I sat down to write this column the day after Justin Trudeau won a second term as Canada’s prime minister. He lost the popular vote and his Liberal Party lost its majority in the House of Commons. To the surprise of many observers, the Bloc Québécois, a party that promotes Québec independence and which had appeared very weak early in the year, emerged with the third highest number of seats.
Last year, the provincial elections saw a landslide victory for the Coalition avenir Québec (CAQ), a nationalist party, which went on to pass controversial legislation known as Bill 21 which bans certain public-sector workers from wearing religious symbols such as niqabs, hijabs and turbans.
In this context, a new project being launched by Initiatives of Change Canada seems particularly timely. Earlier this month, I spent two days in Montreal meeting with a group of community leaders who are engaged in a trustbuilding program to address the province’s societal challenges. They say that “Québec is a microcosm of the country as a whole, with the added complexity of identity, nationalism, linguistic difference, undocumented immigration, religious tensions, and the long-standing history of oppression and colonization of Canada’s first peoples.” Our Canadian colleagues aim to train and equip a cohort of trustbuilding trainers and facilitators with tools and skills to bridge cultural, social and religious divides in their respective communities.
Along with Ebony Walden from Richmond, Virginia, and Roxann Kioko from Eastern Mennonite University, I took part in an information session and discussion with about 40 people from interfaith and peacebuilding organizations, academia, government, business and the arts. We outlined the ongoing trustbuilding experience in a city like Richmond, VA, with its history of slavery and segregation, and we engaged the participants in exploring the roots and fruits of distrust in Québec.
The emerging trustbuilding program builds on several decades of collaboration by IofC with like-minded partner organizations to foster honest dialogue and steps towards healing among Aboriginals, Francophones, Anglophones and immigrants. Tools for Peace is a network of community-based organizations in Montreal who work to develop peace skills within communities with the aim of preventing violence and addressing its consequences. It brings together more than a dozen organizations with various expertise in areas such as communication, conflict resolution, human rights, intervention with children and families, restorative justice, gender equity, and respect for diversity.

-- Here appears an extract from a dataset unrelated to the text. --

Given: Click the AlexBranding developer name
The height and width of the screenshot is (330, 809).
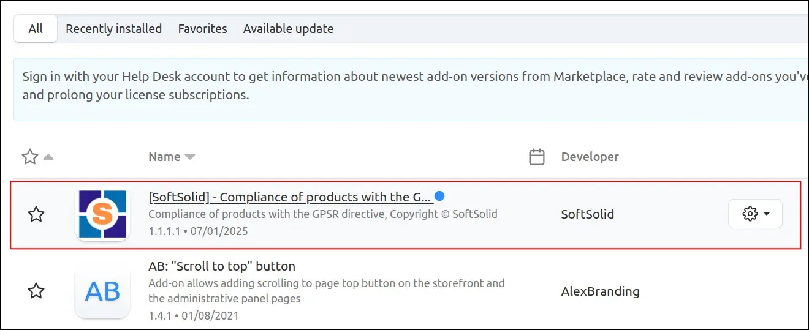Looking at the screenshot, I should coord(600,291).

I talked about the significance of the trustbuilding program with its two leaders. Joseph Vumiliya is IofC’s regional coordinator for Québec. He came to Canada in 2012 after many years of work with an international NGO in sub-Saharan Africa. Joseph says, “I have experienced broken trust at a personal level as a survivor of genocide in Rwanda where I lost most of my family. I felt that IofC was already doing good work in Canada, but it was not going deep enough. This is also true for our partner organizations. In Canada – and in Québec in particular – there is a denial of racism, but in fact all the time we have examples of it. I have experienced it and some of my friends have experienced it much worse than I have. It is well rooted, and people do not want to talk about it.”
Geneviève Dick, who teaches philosophy, is the trustbuilding program manager. Her mother is a Catholic Québecoise. Her father is a Mennonite from Western Canada whose father emigrated from Russia. Geneviève says that some of her interest in philosophy stemmed from the inherent tension in her own family. She drifted away from formal faith, but when she came across writings by Frank Buchman, she was intrigued by how he connected personal and social change. Her teaching job in the north of the province put her in proximity to the indigenous population and to the mines; this gave her added insight into the social issues facing Québec.
Joseph and Geneviève believe that the program must address the interconnected issues of history, racism, and identity. Geneviève says, “A lot of French Canadians look at France as a model for exclusion and see multiculturalism as a threat. Xenophobia and racism are perceived as protecting local identity.” She is very sensitive to injustice. “Just being friends will not solve all the problems of the world. But when I took part in the trustbuilding workshop for trainers in Caux (the IofC international conference center in Switzerland) this summer, I saw that we were actually talking about structures and injustice, and how to involve everyone – not just the activists, and this answered my frustration.”
Geneviève also points to generational divides in Québec. “For example, many older people support Bill 21 and are against any religious symbols in the public space. Younger people don’t understand the issue because they are totally secularized and don’t see the difference between a hijab and a tattoo.” She adds that many of her generation are focused on the environment, “but this group tends to be very white and often doesn’t pay attention to indigenous issues.”
She and Joseph remarked that the presence of outsiders like Ebony, Roxann and me at the discussion enabled participants to hear truths in a new way, sometimes from people with whom they were already working and thought they knew. “Because you were from outside, it gave them space. For example, an indigenous woman talked about how she found it hard to trust. This surprised some people. I am sure she had said this before, but she had not been heard.”
These two trustbuilders agree that it will be important to avoid blame and shame. “With this program we need to be very factual and make room for people to tell their stories in ways that are really heard. We need experience supported by facts.”